As a child, I sat in church feeling distress and puzzlement as the Scriptures were read: how were these pieces to be put together? How were violent death, summary execution, and miraculous healing to be reconciled? Why wasn't anyone else puzzled about this? Why didn't I dare speak up? As an adult, I tried to make everything fit into a different, equally tidy pattern for years. I was confounded by people like the Rev. Gordon Graham, then a seminarian, who would chide our Cambridge, MA Education for Ministry class with the sentence, "That was before God was a liberal."

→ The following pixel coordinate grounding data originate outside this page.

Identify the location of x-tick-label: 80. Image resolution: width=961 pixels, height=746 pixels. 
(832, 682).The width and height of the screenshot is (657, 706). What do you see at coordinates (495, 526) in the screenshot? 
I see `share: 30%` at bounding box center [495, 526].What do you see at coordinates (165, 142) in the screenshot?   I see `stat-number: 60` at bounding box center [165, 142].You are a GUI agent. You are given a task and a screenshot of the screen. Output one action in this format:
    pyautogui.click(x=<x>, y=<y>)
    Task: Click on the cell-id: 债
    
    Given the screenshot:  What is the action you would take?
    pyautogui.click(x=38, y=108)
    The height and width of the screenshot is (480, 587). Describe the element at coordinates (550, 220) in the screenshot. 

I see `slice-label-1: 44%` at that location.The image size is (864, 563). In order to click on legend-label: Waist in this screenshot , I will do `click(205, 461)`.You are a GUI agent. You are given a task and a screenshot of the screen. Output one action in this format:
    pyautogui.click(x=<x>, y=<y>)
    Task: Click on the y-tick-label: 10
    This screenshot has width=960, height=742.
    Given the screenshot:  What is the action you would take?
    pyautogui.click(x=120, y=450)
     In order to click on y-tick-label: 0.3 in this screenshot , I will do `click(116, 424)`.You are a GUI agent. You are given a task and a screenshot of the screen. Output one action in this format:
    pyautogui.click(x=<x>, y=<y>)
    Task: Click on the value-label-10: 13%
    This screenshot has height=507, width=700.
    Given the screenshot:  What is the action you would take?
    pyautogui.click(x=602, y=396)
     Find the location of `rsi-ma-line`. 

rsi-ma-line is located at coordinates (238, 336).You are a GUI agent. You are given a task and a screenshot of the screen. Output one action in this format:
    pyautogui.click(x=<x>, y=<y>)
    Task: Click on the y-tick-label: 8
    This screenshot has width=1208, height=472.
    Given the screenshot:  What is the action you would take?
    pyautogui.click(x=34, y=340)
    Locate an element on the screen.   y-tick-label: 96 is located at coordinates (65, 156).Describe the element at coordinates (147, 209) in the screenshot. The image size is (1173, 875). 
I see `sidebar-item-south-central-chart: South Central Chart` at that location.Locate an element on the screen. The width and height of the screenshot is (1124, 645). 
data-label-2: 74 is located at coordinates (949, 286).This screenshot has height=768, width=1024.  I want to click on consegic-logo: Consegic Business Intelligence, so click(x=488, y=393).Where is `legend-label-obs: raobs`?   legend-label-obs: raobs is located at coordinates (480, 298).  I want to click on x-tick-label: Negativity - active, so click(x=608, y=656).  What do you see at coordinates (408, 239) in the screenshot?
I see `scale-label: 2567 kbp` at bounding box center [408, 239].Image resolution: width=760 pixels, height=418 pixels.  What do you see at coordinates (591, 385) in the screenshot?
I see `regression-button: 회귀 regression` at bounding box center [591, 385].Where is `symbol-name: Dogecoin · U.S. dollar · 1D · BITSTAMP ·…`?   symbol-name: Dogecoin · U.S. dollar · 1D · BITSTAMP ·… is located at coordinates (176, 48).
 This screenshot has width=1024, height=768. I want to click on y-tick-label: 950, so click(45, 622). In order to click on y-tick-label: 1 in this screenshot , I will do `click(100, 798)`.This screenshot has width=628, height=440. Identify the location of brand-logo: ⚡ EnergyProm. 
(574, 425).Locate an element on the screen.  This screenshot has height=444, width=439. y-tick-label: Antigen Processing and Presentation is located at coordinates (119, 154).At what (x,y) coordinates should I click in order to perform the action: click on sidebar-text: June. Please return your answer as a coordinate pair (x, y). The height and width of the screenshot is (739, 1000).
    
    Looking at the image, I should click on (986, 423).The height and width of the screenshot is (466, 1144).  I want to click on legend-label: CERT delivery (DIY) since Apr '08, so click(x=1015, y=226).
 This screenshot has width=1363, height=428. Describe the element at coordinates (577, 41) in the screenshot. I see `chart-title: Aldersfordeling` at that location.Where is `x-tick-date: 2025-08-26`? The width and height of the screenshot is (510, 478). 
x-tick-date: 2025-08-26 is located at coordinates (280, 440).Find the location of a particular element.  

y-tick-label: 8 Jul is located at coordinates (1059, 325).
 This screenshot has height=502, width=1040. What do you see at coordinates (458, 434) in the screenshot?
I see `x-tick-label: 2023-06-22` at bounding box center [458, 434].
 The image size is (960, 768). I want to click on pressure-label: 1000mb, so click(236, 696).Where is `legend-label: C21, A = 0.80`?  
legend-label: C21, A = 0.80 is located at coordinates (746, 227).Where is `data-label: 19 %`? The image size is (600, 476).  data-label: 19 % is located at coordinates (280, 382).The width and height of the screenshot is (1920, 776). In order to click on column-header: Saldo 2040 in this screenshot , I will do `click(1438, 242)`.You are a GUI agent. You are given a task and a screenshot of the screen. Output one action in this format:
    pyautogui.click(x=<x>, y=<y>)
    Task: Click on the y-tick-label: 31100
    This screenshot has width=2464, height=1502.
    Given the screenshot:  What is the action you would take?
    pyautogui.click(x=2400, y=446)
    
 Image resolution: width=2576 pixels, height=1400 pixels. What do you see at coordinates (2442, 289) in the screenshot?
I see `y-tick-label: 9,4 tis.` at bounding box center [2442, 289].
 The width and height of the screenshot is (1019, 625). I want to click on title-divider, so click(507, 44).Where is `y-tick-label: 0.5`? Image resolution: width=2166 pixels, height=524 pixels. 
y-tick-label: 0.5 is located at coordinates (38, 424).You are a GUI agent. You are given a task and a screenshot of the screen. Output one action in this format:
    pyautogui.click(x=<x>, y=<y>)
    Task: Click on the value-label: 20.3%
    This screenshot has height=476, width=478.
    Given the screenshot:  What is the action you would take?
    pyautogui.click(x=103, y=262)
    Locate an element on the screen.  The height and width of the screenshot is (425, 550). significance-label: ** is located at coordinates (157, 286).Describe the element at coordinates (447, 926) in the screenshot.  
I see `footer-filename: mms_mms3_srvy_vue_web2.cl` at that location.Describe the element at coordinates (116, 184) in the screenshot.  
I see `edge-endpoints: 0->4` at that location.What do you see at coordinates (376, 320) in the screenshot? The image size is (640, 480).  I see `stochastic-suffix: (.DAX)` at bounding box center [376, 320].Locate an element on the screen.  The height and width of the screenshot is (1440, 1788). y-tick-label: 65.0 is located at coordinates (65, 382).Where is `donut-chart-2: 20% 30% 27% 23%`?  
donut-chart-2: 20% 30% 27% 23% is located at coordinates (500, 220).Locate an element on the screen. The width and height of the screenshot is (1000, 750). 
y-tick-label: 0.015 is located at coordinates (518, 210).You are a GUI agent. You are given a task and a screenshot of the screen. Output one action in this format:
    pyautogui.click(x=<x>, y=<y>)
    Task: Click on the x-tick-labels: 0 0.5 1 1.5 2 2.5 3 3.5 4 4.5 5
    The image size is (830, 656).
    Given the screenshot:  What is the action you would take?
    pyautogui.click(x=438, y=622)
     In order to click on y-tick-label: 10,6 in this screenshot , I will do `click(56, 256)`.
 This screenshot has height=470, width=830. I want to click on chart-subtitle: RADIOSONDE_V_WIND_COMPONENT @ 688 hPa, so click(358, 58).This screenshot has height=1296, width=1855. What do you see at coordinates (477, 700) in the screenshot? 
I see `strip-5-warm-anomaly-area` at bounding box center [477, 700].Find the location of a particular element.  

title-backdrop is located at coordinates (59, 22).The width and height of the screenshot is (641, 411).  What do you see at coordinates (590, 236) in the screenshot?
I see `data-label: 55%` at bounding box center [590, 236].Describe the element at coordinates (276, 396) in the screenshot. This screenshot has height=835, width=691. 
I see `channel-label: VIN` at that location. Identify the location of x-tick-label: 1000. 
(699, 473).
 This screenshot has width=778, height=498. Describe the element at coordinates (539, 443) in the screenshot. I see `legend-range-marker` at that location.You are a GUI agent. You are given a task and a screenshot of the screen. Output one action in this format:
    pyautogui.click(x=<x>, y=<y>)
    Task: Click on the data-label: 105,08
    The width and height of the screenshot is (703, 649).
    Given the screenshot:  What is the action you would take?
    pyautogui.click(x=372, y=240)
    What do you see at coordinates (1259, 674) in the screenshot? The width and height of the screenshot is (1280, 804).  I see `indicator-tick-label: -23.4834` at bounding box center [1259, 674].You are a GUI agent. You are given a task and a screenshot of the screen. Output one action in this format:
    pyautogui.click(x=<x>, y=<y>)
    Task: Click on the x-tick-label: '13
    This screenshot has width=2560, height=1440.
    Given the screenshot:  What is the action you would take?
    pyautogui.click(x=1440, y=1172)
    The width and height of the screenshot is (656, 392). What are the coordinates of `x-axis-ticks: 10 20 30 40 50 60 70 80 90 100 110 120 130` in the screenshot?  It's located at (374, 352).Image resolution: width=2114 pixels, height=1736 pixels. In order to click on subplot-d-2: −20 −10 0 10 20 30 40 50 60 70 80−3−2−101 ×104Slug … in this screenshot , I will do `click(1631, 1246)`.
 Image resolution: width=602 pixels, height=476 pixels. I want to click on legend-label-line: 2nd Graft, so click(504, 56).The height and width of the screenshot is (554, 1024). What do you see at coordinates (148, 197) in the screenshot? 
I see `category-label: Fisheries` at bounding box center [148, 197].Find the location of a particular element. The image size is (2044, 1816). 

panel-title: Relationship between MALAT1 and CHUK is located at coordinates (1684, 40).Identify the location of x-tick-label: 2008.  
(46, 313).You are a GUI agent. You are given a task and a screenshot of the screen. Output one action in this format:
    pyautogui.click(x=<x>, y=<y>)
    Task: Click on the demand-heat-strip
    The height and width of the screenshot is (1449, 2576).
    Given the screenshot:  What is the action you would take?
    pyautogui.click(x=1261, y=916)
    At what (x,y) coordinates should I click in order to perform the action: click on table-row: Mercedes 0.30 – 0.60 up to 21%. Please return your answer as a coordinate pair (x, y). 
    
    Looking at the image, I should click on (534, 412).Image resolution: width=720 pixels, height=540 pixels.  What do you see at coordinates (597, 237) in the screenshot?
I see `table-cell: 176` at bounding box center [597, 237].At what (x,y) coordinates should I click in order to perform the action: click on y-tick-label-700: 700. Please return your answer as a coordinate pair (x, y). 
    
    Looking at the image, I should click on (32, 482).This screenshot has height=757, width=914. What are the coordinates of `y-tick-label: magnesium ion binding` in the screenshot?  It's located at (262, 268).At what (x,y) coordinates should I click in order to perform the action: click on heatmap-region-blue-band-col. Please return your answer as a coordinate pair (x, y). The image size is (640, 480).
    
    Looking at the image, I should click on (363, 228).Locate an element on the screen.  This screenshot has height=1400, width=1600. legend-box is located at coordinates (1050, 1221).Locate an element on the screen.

 Finally, I walked away from trying to make Scripture fit into anything but itself, and have worked to give up both worshiping the Bible in unthinking timidity and matronizing it by trying to stretch and push it into patterns that please me. It is a wild combination of voices from various times, societies, and viewpoints, some of them contradicting each other. It is as chaotic as an inclusive congregation, as a small town, as human life. It is to be treated with love and respect and reverence, but not with unquestioning worship. It holds within itself the stories of many people who struggled with God and faith. As I once heard a seminary professor say, it contains everything necessary for our lives and our salvation--and a lot of other things as well. I am living with the contradictions, the questions, the doubts, the beauty and ugliness, the hope and the confusion. Life with God is messy. Life with other people is untidy. Questioning and humility are allowed. Faith is not the absence of doubt, but an openness to continue with doubts intact.